Let's start a rivalry
Nicole Savage / Chronicle File Photo
Some of these trophies have fairly dull names. For instance, Louisville claimed the Governor's Cup with a 27-13 win against Kentucky September 14, one of the first trophy games to be played this year.
But some have trophies with names that are hard to forget.
Brigham Young and Utah State play for the Old Wagon Wheel. Notre Dame and Southern California introduced the Jeweled Shillelagh (What the heck is a Shillelagh?) in 1952 to commemorate an already decades-old rivalry. And Michigan and Minnesota fight over perhaps college football's most uninspiring trophy, the Little Brown Jug, year after year.
The Bayou Bucket, the Beehive Boot, the Golden Egg, the Old Brass Spittoon, Paul Bunyan's Ax—there is no end to the creativity behind some of these prized trophies.
Despite these absurd-sounding trophy names, their significance should not be understated. They represent the visceral, very real reward for some of college football's most heated rivalry games. Teams tear each other apart for the honor to proudly display these awards on their respective campuses until next year's game rolls around, and the battle begins again.
Take Duke's rivalry game against North Carolina for instance. The Blue Devils and Tar Heels have played for the Victory Bell since 1948, after a cheerleader from each school teamed up to design the trophy and acquired the bell from an old railroad train.
Despite the trophy's relatively simple design—just an old bell on a small platform—its importance as a symbol of pride is immense. When Duke upset North Carolina 33-30 in Durham last year, Blue Devil players ran to the Victory Bell and joyously took turns ringing it in front of fans—including me—who stormed the field. Duke had not beaten the Tar Heels and rung the Victory Bell since 2003.
With the importance of the Victory Bell and other rivalry trophies in mind, I wonder if the Blue Devils ever thought about establishing any of these other trophy games:
The Battle for the Bull
Although Duke and North Carolina Central, both located in Durham, played this year for just the third time ever, there is something inherently rivalrous about two teams from the same city playing against each other. It doesn't matter that the Eagles are in the FCS, essentially the minor leagues of college football. Crosstown rivals deserve a trophy to fight over, and I have just the thing—a bronze bull.
After all, Durham is the "Bull City." Prior to the Duke-North Carolina Central matchups in 2012 and 2013, cross country runners from both schools began their race, the "Bull City Classic," in Wallace Wade Stadium. The Durham Bulls, the AAA affiliate of the Tampa Bay Rays, play underneath the watchful eye of a giant bull whose eyes turn red when someone hits a home run. To simplify, bulls are a big deal in Durham.

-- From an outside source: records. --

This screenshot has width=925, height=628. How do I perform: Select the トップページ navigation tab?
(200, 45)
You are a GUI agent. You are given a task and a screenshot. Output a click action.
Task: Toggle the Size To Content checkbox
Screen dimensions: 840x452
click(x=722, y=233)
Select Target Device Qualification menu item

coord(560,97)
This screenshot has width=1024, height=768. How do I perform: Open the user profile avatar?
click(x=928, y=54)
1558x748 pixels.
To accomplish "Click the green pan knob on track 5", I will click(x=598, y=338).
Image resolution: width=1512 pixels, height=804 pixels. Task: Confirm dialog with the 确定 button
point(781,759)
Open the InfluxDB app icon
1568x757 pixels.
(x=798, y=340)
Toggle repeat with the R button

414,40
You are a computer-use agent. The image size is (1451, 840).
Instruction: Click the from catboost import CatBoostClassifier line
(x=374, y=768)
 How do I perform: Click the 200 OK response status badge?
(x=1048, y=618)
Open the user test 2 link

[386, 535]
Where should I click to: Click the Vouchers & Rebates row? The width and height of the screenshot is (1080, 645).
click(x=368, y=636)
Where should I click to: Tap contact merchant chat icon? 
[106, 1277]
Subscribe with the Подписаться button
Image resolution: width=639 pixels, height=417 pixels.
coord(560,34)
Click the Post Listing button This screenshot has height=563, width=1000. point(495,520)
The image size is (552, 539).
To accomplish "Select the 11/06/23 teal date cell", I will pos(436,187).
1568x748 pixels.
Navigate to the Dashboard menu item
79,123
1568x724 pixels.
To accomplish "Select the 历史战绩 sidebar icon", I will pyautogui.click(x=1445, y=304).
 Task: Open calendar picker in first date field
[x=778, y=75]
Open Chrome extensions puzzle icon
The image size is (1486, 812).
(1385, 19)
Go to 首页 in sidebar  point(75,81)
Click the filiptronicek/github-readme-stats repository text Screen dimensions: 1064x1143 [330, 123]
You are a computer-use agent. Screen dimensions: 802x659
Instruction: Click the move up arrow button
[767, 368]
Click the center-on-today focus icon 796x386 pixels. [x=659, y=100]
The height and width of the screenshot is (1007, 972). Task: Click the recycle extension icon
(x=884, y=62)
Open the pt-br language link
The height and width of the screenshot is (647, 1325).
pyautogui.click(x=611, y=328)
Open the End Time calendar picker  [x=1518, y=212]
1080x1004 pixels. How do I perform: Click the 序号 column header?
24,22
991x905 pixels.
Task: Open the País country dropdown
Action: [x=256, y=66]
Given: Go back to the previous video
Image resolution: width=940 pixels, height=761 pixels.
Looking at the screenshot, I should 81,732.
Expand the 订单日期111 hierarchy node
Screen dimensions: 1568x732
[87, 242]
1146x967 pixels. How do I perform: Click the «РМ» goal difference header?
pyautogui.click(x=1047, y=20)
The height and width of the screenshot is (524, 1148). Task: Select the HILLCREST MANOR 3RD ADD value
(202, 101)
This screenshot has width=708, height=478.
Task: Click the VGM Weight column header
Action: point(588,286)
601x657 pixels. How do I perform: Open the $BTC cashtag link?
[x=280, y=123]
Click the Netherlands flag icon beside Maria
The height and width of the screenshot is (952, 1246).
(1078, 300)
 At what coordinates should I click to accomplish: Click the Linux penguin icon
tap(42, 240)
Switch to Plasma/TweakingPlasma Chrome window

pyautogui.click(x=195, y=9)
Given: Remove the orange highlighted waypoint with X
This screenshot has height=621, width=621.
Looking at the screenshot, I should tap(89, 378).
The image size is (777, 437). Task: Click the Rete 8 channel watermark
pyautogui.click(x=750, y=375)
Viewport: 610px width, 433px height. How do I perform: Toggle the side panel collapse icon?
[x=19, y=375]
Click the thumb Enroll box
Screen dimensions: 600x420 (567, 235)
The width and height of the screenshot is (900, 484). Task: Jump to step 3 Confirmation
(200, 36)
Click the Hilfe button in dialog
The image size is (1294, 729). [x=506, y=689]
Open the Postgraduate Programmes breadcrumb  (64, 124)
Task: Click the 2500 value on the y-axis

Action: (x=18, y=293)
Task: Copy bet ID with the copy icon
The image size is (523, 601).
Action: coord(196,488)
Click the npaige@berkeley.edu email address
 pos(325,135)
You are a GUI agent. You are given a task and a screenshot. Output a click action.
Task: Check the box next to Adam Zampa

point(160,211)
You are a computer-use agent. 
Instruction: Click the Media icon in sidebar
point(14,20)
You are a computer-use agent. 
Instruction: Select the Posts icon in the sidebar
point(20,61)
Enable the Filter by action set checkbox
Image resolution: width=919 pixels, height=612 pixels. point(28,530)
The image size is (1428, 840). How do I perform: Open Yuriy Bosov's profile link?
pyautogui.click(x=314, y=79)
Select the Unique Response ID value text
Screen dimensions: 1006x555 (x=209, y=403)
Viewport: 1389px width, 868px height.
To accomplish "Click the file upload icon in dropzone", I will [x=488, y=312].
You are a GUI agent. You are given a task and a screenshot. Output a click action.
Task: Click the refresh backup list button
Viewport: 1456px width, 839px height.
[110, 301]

A large bronze bull statue sits in the middle of downtown. A smaller version of this statue would serve perfectly as the trophy for the Blue Devils' rivalry game with the Eagles.
The Golden Calculator
Duke has played Georgia Tech 81 times since 1933, when the teams first met. The Blue Devils joined the ACC under its original charter in 1953, and the Yellow Jackets joined in 1978, so the two programs have spent more than three decades playing in the same conference. There is plenty of history here to warrant a rivalry trophy.
Since Duke and Georgia Tech are the premier engineering schools in the Atlantic Coast Conference, a trophy game could also draw on the academic rivalry between these two schools. What better award for the winner of the rivalry game than the Golden Calculator? Whichever school wins the game would get to etch the name of its engineering school's valedictorian on the back of the trophy so that it could be admired for years to come.
The Fight for I-40
North Carolina State, located in Raleigh, lies just 25 miles away from Durham down Interstate-40. Like Duke and Georgia Tech, the Blue Devils and Wolfpack have also met 81 times—only North Carolina and Wake Forest have faced off against Duke more. Additionally, Durham is almost as close to the North Carolina State campus as it is to Chapel Hill, so a trophy game between the Blue Devils and the Wolfpack makes sense.
Since I-40 is the main link between the two schools, to the winner of the rivalry game would go the rights to naming a portion of the interstate until the teams' next meeting. From big corporations to boy scout troops, anyone can 'adopt a highway' and have it named after them, so it shouldn't be hard for two universities as large as Duke and North Carolina State to secure similar privileges.
While the reward isn't a traditional trophy, the principle of bragging rights is the same. And if the Blue Devils win their November 9 matchup with the Wolfpack, the tradition can start this year. North Carolina State fans heading to Durham will have to drive the 'Coach Cut Wolfpack Hunting Zone' stretch of I-40, at least until the rivalry game is renewed.